Your goal »
Your task is to quote the records from their first line through the line containing "Browser Caching - Page", with nothing added or left out.

Dataset entries »

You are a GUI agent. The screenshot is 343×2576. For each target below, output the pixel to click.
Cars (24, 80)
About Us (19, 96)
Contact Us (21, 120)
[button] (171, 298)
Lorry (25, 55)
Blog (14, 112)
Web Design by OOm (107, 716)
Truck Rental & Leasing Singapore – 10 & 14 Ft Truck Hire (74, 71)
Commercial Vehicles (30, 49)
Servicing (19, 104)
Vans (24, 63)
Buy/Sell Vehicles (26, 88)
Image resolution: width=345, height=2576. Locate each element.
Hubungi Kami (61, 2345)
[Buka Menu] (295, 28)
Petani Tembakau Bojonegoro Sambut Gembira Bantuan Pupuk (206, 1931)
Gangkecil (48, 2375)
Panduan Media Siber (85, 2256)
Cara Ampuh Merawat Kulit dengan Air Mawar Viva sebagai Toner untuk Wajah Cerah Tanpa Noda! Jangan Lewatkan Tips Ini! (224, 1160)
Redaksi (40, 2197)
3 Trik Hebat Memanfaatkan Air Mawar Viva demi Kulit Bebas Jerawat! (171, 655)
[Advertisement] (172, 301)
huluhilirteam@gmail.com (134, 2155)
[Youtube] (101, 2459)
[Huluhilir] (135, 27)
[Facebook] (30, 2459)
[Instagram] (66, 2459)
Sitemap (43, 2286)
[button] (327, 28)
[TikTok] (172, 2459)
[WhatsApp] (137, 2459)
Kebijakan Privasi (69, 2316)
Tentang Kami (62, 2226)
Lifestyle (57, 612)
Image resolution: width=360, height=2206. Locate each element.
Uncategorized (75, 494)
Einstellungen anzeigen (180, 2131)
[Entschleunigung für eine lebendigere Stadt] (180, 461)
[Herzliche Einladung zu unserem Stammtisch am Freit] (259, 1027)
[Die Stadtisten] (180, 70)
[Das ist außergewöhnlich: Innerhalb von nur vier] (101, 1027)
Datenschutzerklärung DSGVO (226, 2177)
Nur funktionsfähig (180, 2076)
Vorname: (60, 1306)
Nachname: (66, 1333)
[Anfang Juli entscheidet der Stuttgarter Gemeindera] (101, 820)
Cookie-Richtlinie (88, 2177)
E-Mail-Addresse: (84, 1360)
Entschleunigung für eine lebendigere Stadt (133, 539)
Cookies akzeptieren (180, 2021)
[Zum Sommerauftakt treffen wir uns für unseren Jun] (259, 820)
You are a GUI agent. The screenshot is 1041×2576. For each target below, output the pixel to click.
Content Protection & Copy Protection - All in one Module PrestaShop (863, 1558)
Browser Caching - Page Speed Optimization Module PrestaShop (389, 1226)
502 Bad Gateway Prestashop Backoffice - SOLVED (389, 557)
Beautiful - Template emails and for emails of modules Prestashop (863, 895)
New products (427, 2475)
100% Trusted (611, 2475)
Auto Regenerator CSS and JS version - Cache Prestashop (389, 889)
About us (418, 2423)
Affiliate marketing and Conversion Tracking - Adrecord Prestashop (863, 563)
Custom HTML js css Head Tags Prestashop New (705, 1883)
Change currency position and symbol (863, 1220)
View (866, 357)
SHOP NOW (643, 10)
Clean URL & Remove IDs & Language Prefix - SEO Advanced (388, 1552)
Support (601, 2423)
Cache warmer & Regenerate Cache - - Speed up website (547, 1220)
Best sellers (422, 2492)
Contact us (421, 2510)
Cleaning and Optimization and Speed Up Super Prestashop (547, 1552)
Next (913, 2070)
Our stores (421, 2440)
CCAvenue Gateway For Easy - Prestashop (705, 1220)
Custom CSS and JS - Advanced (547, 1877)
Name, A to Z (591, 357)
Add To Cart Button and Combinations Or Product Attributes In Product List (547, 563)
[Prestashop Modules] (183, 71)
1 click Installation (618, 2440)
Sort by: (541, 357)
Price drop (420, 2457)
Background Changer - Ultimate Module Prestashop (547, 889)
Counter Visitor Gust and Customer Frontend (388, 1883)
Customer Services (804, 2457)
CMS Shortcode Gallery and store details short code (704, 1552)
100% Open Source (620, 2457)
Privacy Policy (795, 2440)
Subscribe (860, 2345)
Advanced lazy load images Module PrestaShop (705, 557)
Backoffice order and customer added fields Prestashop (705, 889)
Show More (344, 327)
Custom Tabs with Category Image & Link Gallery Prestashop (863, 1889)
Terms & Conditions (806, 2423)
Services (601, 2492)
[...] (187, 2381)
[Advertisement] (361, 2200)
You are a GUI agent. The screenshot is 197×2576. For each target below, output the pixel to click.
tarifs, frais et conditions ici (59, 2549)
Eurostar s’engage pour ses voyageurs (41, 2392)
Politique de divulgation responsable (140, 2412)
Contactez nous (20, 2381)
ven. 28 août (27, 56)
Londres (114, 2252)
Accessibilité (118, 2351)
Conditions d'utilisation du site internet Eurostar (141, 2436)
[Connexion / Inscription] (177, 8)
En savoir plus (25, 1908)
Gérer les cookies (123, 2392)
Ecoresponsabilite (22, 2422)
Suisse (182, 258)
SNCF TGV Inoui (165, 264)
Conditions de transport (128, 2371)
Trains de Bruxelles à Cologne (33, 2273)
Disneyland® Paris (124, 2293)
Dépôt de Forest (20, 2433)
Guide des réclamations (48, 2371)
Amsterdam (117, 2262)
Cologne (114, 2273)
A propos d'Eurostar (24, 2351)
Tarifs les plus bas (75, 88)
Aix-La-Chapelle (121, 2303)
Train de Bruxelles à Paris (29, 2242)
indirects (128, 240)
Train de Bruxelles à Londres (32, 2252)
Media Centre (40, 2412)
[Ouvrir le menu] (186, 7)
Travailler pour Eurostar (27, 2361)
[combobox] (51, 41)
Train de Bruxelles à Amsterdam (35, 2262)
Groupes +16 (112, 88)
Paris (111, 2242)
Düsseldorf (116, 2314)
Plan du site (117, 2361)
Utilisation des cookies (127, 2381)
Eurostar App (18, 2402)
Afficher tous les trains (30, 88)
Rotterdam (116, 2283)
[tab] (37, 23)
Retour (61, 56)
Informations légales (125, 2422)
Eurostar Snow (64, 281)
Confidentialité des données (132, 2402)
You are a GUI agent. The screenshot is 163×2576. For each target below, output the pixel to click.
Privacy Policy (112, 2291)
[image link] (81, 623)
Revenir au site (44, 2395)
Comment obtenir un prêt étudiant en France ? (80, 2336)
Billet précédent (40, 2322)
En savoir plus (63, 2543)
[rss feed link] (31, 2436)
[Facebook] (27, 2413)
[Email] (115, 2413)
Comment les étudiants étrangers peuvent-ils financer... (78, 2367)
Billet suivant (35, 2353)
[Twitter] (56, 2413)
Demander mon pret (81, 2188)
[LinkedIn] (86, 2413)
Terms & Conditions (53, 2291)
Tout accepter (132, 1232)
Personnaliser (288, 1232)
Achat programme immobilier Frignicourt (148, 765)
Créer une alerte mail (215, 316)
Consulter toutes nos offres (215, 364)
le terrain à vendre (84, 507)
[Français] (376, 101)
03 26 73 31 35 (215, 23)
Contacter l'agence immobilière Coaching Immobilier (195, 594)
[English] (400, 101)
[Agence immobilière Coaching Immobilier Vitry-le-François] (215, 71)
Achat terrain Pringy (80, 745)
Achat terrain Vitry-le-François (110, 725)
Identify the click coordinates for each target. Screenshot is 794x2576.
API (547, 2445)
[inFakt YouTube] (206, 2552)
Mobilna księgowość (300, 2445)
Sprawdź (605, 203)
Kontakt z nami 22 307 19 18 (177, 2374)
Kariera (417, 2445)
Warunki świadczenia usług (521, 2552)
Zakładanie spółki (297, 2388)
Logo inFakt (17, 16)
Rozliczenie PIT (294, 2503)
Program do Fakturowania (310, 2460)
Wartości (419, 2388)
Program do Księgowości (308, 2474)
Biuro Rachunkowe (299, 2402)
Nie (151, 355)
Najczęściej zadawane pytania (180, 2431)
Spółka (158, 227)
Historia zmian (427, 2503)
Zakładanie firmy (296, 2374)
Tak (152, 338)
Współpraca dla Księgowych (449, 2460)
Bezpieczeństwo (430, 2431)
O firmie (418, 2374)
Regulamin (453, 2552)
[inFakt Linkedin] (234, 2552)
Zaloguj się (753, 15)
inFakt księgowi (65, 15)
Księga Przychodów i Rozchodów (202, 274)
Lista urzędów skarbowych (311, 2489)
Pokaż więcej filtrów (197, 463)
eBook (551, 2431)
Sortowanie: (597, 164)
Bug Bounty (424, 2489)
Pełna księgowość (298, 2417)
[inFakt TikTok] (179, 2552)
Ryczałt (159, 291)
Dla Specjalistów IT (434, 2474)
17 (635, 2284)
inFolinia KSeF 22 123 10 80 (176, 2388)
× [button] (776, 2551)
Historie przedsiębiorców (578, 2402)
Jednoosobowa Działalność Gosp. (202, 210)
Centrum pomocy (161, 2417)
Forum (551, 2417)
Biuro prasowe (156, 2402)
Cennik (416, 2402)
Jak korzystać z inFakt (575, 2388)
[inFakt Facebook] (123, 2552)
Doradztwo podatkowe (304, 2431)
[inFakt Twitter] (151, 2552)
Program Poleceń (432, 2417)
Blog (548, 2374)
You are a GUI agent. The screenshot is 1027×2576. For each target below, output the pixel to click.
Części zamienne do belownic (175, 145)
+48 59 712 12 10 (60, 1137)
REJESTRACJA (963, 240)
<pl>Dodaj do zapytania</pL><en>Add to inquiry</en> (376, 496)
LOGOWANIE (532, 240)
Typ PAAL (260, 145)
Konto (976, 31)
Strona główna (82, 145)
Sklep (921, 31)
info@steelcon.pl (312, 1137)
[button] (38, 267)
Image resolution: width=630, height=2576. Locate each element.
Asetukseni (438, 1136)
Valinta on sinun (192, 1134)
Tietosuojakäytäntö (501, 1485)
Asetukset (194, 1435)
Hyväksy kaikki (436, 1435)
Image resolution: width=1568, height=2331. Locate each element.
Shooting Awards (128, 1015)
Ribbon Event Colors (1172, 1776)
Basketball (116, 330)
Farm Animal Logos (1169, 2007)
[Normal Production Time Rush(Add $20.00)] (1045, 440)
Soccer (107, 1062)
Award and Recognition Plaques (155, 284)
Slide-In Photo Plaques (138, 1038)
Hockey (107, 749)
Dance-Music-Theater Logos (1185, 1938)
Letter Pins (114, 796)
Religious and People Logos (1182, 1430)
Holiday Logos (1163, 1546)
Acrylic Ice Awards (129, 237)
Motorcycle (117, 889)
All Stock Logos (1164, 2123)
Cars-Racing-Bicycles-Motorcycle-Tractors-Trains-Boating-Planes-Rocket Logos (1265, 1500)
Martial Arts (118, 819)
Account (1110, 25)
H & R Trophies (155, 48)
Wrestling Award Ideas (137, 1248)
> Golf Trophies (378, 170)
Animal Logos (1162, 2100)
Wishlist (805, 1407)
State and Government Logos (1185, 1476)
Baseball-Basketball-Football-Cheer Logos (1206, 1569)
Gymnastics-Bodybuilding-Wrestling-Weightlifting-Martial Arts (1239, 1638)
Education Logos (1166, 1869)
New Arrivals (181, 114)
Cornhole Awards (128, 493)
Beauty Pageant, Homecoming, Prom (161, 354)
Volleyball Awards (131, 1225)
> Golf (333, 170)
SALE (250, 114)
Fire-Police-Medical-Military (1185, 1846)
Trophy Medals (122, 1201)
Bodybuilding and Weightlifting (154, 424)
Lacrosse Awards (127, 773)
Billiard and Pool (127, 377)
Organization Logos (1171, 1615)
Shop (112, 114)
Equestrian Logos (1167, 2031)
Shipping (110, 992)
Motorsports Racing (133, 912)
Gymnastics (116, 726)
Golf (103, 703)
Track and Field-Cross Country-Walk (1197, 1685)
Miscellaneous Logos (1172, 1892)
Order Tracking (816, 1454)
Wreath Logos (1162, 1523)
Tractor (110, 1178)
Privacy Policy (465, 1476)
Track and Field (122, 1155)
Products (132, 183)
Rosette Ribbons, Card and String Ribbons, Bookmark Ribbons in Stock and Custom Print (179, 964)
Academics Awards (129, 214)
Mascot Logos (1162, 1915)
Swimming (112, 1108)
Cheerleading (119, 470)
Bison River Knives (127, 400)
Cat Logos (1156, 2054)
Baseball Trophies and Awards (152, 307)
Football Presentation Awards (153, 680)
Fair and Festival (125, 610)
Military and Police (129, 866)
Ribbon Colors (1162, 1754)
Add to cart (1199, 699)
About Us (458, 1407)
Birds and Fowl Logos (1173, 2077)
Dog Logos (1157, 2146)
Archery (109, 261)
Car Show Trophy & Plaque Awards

Output below »
You are a GUI agent. The screenshot is 343×2576. For each target below, output the pixel to click.
Cars (24, 80)
About Us (19, 96)
Contact Us (21, 120)
[button] (171, 298)
Lorry (25, 55)
Blog (14, 112)
Web Design by OOm (107, 716)
Truck Rental & Leasing Singapore – 10 & 14 Ft Truck Hire (74, 71)
Commercial Vehicles (30, 49)
Servicing (19, 104)
Vans (24, 63)
Buy/Sell Vehicles (26, 88)
Image resolution: width=345, height=2576. Locate each element.
Hubungi Kami (61, 2345)
[Buka Menu] (295, 28)
Petani Tembakau Bojonegoro Sambut Gembira Bantuan Pupuk (206, 1931)
Gangkecil (48, 2375)
Panduan Media Siber (85, 2256)
Cara Ampuh Merawat Kulit dengan Air Mawar Viva sebagai Toner untuk Wajah Cerah Tanpa Noda! Jangan Lewatkan Tips Ini! (224, 1160)
Redaksi (40, 2197)
3 Trik Hebat Memanfaatkan Air Mawar Viva demi Kulit Bebas Jerawat! (171, 655)
[Advertisement] (172, 301)
huluhilirteam@gmail.com (134, 2155)
[Youtube] (101, 2459)
[Huluhilir] (135, 27)
[Facebook] (30, 2459)
[Instagram] (66, 2459)
Sitemap (43, 2286)
[button] (327, 28)
[TikTok] (172, 2459)
[WhatsApp] (137, 2459)
Kebijakan Privasi (69, 2316)
Tentang Kami (62, 2226)
Lifestyle (57, 612)
Image resolution: width=360, height=2206. Locate each element.
Uncategorized (75, 494)
Einstellungen anzeigen (180, 2131)
[Entschleunigung für eine lebendigere Stadt] (180, 461)
[Herzliche Einladung zu unserem Stammtisch am Freit] (259, 1027)
[Die Stadtisten] (180, 70)
[Das ist außergewöhnlich: Innerhalb von nur vier] (101, 1027)
Datenschutzerklärung DSGVO (226, 2177)
Nur funktionsfähig (180, 2076)
Vorname: (60, 1306)
Nachname: (66, 1333)
[Anfang Juli entscheidet der Stuttgarter Gemeindera] (101, 820)
Cookie-Richtlinie (88, 2177)
E-Mail-Addresse: (84, 1360)
Entschleunigung für eine lebendigere Stadt (133, 539)
Cookies akzeptieren (180, 2021)
[Zum Sommerauftakt treffen wir uns für unseren Jun] (259, 820)
You are a GUI agent. The screenshot is 1041×2576. For each target below, output the pixel to click.
Content Protection & Copy Protection - All in one Module PrestaShop (863, 1558)
Browser Caching - Page Speed Optimization Module PrestaShop (389, 1226)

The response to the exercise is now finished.